In the first installment of BRAIN TUBA, I attempted to write a little bit about the function that art serves for the artist and the viewer. Once one is in the realm of art, though, there’s certainly a whole variety of places one can go: painting, photography, sculpture, poetry, prose, and music, to name just a few examples — the list is infinite. Each of these mediums serves some purpose that, ostensibly, cannot be served by any of the others. Here, I’d like to explore the question “why music”? How is a song different from a photograph? WHY is it different from a photograph?

A little backtracking is necessary, first, however. Paintings and songs are inherently different mediums, but – even so – they both serve as translations of the same basic things: ideas. Idea. That’s a slippery term. Without something to back it up, it’s a pretentious-ass concept. So, I’m going to try to define what an idea is to me and how different forms represent it differently.

An idea exists only the medium of ideas — never above or outside of it. (Bear with me here.) One can write the word “tree” on a page. The printed word – unless one takes into account the physical makeup of the paper – is, without question, not a tree. What it does evoke in the reader’s head, though, is the idea of a tree. The word isn’t the idea — the idea is the idea. Practiced art is about the manipulation of ideas – more complex than a tree – in the head of the observer.

Art can deal with ideas about literal, tangible things, like the tree example, above. It can deal with ideas about obtuse, abstract concepts, like emotions. Or, with the use of metaphor, it can gracefully combine the two.

An idea that is common to many is road burn. It’s when one has been in a car for as long as he cares to remember, driving and driving, is presently somewhere in the middle of the country – Nebraska, Indiana, East Jesus – and hasn’t had a full night of sleep in over a week, probably hasn’t had a shower in about as long. Despite the fact that he is deeply enjoying being on the road, at the moment, the only thing he can think about is not being there. That, to me, is road burn. That is my way of expressing the idea through the medium of words. Hopefully, you got the idea — understood what I was trying to say.

Road burn – like all ideas – can be expressed in a whole variety of ways. Here’s another one then: a stark, black-and-white, Robert Frank-like photograph of a barren highway, dragging off to the horizon. There are a couple of road signs in the blurry distance (both unreadable) dimly lit by the gray twilight. And a lone car. Except for the fact that that was my description of a photograph, and not actually a photo, the aforementioned picture, in my opinion, conveys the idea.
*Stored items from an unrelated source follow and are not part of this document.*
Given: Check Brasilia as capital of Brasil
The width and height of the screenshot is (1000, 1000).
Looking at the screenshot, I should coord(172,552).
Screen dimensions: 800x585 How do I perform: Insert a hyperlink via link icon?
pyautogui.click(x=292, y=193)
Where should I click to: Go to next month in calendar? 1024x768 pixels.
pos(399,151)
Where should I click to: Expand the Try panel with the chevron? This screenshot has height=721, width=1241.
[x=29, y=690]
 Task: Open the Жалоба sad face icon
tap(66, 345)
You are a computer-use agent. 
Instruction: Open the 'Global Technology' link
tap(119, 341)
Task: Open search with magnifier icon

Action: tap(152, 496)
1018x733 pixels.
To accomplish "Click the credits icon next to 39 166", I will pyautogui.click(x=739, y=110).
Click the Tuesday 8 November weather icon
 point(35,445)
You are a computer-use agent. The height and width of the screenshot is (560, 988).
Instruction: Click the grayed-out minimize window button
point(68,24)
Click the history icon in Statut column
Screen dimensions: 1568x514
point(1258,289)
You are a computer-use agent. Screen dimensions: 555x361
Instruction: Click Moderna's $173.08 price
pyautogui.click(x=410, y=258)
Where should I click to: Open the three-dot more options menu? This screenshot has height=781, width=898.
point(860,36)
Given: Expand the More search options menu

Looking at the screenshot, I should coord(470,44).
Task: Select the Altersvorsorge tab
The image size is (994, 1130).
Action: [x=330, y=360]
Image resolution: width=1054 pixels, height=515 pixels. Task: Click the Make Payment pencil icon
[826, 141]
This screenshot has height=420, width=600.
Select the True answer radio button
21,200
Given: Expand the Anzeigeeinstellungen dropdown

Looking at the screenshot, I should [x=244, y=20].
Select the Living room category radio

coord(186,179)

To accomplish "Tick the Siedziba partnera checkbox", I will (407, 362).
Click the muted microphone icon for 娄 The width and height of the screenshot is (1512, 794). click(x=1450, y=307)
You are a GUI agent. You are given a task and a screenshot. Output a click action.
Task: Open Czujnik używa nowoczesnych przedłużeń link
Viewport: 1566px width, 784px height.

Another example, in another medium: the first 30 seconds or so of Letter Home by moe., before the vocals kick in. Instantly, the mournful faux-steel of Chuck Garvey does the same thing for me as reading those words or looking at that picture would to do to me in, say, a couple of seconds. These are minute timings, surely. But that, in itself, is the point. That’s where the difference between music and most other art forms lie: translation time. To comprehend the photograph, one’s brain goes through levels of translation before the viewer understands the idea. With the music, it is instantaneous. It appeals directly to the viewer and feels a part of the viewer because he doesn’t have to think about it.

To go on a tangent that will soon relate back: In operating, computers function on a whole bunch of different levels. The most basic level is that of the hardware — wires and sockets and silicon chips and such. There is an absolutely elementary computer language that is used to communicate with the hardware. This is known as machine language. It’s binary — it’s made up of lots and lots of 0s and 1s and nothin’ else. The binary corresponds to actual, physical switches: zero means a gate is closed, a one means that it’s open. Every command that one enters into a computer is, at the lowest level, made up of a buttload of binary.

Thankfully, though, in order to operate a computer, the user does not have to memorize billions of different combinations of 0s and 1s. This is because there exists something called assembly languages which chunk and translate the binary into pieces the user can understand. Also known as compilers, these provide the user with an interface to interact with the hardware, even if he is unaware that he is doing so. In a common computer program, there are usually several levels of assembly languages between the user and the hardware. Hell, even languages like C++ are only compilers.

This is a good way to imagine the way different art forms relate to ideas. An idea exists only at the binary, machine language level. The basic string of neural impulses that result in idea can be equivalent to a long string of 0s and 1s. Each idea is a program. Programs – like one titled, say, “road burn” – are always made up of the same strings of machine language. Art, then, is a compiler — a way for a “user” to access these “programs”. Just as different computer languages compile binary in different ways, varying mediums compile ideas in various ways.

For example, the description of the road photograph goes through several levels of compilers in a brain before striking an emotionally resonant binary chord. The first thing one does is to turn the individual words of the sentence into their own individual ideas. “Stark”, “barren”, “highway”, etc. all have different connotations. That’s one level of translation. Once all of these have been called, they are combined with the idea of what a photograph is. Thus, the idea of the described photo is produced. Finally, now that the photo is assembled and on view in one’s head, all of the disparate elements can come together into one and it can be translated them into binary. Instand road burn!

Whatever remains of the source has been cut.